COMPLETE THE FOLLOWING -
1. Condense the paragraph beginning "I attempted to crack into one of these a while back" from the forum thread on gas charged lifts below into a short bulleted list that keeps its main facts.
2. Continue the forum thread on gas charged lifts below from its last line.

EXTRACT PROVIDED -
# Ever try a hatchback gas charged lift ?



## TERBobob (Jan 31, 2009)

Ok . First , let me say HOWDY DOODY to you all . 
let me say , although I am not new to Halloween , or animatronics for such , I am new here , and ALWAYS open for great ideas as well as , if I can , possibly help someone thru with something . 
I also do PC controll thru PCI DIO cards ( via parallel port ) and serial port controlled SSR boards and others that are ALL controlled thru a TERRIFIC prog called VIXEN written and updated by KC Oates . ( one HELL of a programmer )
Now , hopefully , my intros are over  and onto the suggestion/question :

I have not tried this yet , but was wondering if anybody here has either attempted , or succeeded .

I am wanting to try and use some of those ( NIB ) gas charged lifts that they use for aiding in the lifting of hatch back doors in cars ( also seen them used for aiding in the lifting of cars hoods as well )
Anyway , I think , that as long as you tap into the shock , BEFORE the piston's plunger , you should be ok without leaking out the gas and seeing as to how these come in different PSI strengths , I thought they would be a good candidate for a possbile air lift for some smallers props . 
Anybody ?


----------



## dave the dead (Jan 31, 2007)

hello Terbobob.
I attempted to crack into one of these a while back, and what I found was not only are they gas charged but ( at least the one I opened) was full of oil as well. When I drilled into it, the oil escaped and made quite a mess. I never did attempt to use the cylindar after that...just a word of caution should you attempt this.
I personally would not recommend attempting if only for the high pressure these cylinders have trapped inside them...might be dangerous ( although I am still alive after drilling into one)


----------



## TERBobob (Jan 31, 2009)

LOL  ok . yepper , your 110 per cent correcto mundo ..
I tried with a 1/8 inch bit and tried top side on one , top top on another , bottom side and bottom top on two more . 
( top top means - top of piston where it is extended to its fullest and closest to the piston rod . top side refers to the actual length side and near the top section )

GIVEN INFORMATION -
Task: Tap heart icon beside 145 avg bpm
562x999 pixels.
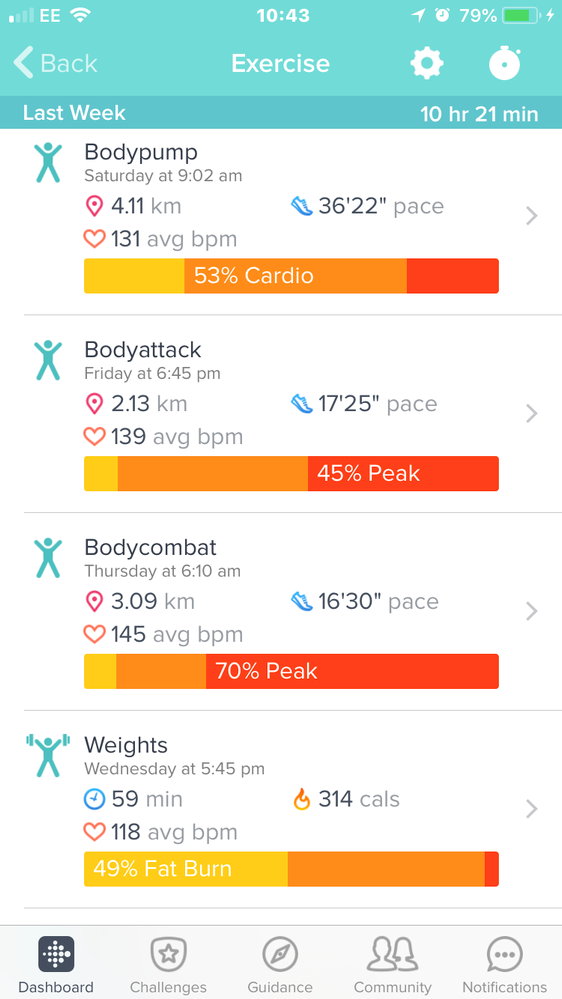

TASK-BY-TASK OUTPUTS -
1.
- The poster once drilled into one of these gas charged lifts.
- That lift held oil as well as gas.
- The oil escaped when it was drilled and made a mess.
- The poster never tried to use the cylinder after that.
- The account is offered as a caution to anyone who tries the same.

2.
Anywho ... its definately a no do'er . BUT .... after the gas was released , it DOES have a bit of "cushion" when it goes to max top . ( cushion seems to start aprox 2 inch from the top on one with a 14 inch throw )
And am now wondering , since they are under ( these particular ones ) over 100 PSI , wonder if they would do anyway , for a small pop-up prop .:googly:
Will try and keep everyone updated .


----------



## DarkShadows (Feb 6, 2006)

just find some real clyinders on ebay, you can get them cheap


----------



## TERBobob (Jan 31, 2009)

> just find some real clyinders on ebay, you can get them cheap


Sorry , I am a DIY'er 
( came from DIYC ... LOL )
and buying one , well , that would be like buying an already made prop .


----------



## DarkShadows (Feb 6, 2006)

i get where your coming from, but theres a right way to do something, and theres a wrong way. anyways good luck, post up when you get one workin!


----------



## Death Master (Jul 1, 2007)

If you want to make your own I say go for it, there is nothing better than hands on learning, but you will probably find out what most of us have. I have tried just about everything as far as making my own cylinders, from PVC and rubber washers, air shocks, screen door cylinders, to making one from all steel and o-rings on a lathe. I went right to buying them on eBay, or getting the throwaways from work and rebuilding them in the end, I just couldn’t beat the reliability, SAFETY, and cost. I have been making animatronics for Halloween now for 9yrs, I can’t find anything better then what is already been done, as far as air cylinders go.


----------



## TERBobob (Jan 31, 2009)

Death master , 
I , too , have been doing animatronics along with pheumatics and also RC servo controlled , for a few years also , and have used PVC cylinders along with tire pumps and screen door returns . and have found nothing wrong with using any of them , as long as you regulate your pressure accordingly . I mean , yes , safety is ALWAYS a factor , but , when you do stupid things (like pump 100 PSI thru a bicycle tire pump .... ) , thats only looking for trouble . 
But , when using schedule 40 PVC , which is generally rated at aprox 280 PSI and schedule 80 , rated at aprox 800 PSI , I am kinda wondering why you are knoccking them so much ? granted , a lot of folks simply toss some pvc inside some other pvc WITHOUT using any kind of damper/shock absorber , which , yes , then it is a safety hazzard . But , as with anything , when used with some common sense and a little bit of knowledge ... DIY items can , AND DO last as long ( sometimes longer - LOL ) than "store bought" items .
There is also a little bit of "pride" when someone builds an item and KNOWS that either thru trial and error , or from reading/learning , that , now this item is something that the builder can depend on .... well , theres nothing like it .
I also notice , even thru some of these sites that SELL those air cylinders , have those air cylinders literally WHIPPING the display around , like some twister just cam thru town ! I mean , ok ... wheres the safety there ? Ok , so maybe the air chamber is "professionally" built , but , hey ... they sure do NOT seem to know how to regulate them , very good . Tossing the around wildly like that makes me wonder , how MANY have lost parts , items from their prop(s) that are being tossed around like some kind of rag doll ( which also is more than likely - home made -  )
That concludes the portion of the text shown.